If you find any of these spaces bothersome, you are not the first to come to that conclusion. Duquette quoted Charlotte Bronte's words about Jane: "You might say that Jane has no passion." Duquette objects to this characterization." Boundaries of propriety do not restrain desire, they increase it."

She pointed to a scene in Persuasion in which Captain Wentworth overhears Anne Eliot "passionately defending the immutability of women." Wentworth learns that despite the fact that his and Anne's engagement has broken off, Anne still loves him. 'So he sits down and silently writes this declaration of love and leaves it there for her. 'He leaves the room and she reads it in his absence and realizes that he still loves her.'

I am sorry to interrupt here, but this is a classic example of Austen's passion. He is in the same room as the one he loves, but instead of going up to her and saying so, he ...... Write her a letter ...... Put it on the table and ...... walk out of the room," I was overwhelmed by this not-so-exaggerated gesture, but as Duquette astutely pointed out, "It's just like the way we get deliveries today. It's a no-contact delivery."

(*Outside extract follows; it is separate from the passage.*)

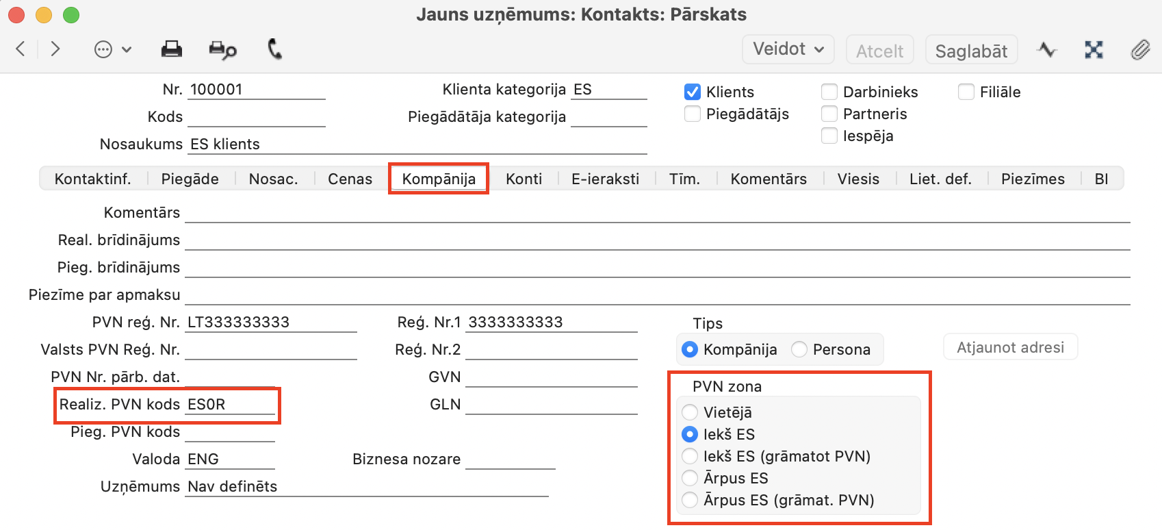
Task: Go to the next record arrow
Action: 55,49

"The letters he writes are so passionate," she added. I wonder if that is still the case today. Are texts, Facebook messages, and even emails taking on an intensity that they never had before COVID-19? Duquette says that our digital communications are now "so ...... because we don't know when we'll see each other near or in person. He reasoned, "It has taken on the intensity of a longing.

This sounds like torture, but Austin's expert argues that it need not be. Says Tolst, "Distancing is actually quite romantic." She believes that in a post-COVID world, one might be surprised at how exhilarating extremely PG-like contact can feel. "If you've been in a relationship for a long time and all of a sudden he kisses your hand ...... Wow, that's exciting. They enjoy the satisfaction of being late."

Duquette finds inspiration in the "patience and endurance" of Austen's heroines. She cited "Mansfield Park," one of Austen's longer novels. In the paperback, there are 400 pages before Fanny and Edmund fall in love."

Austin was very lonely and, like Ur Millennials, sometimes referred to plants as "friends." Fanny never lost hope." I think there is a close relationship between hope and desire.

And I must offer a counter-argument: maybe the real takeaway from these books will be to escape segregation with less patience than ever. The things you refrained from doing, the things you refrained from saying, the hands you didn't hold, the feelings you kept locked up inside you ....... It doesn't have to be this way. When the inoculated masses are able to socialize again, there is no need to refrain. I can't wait 400 pages to confess my love to someone I like. Absolutely not "in this economy".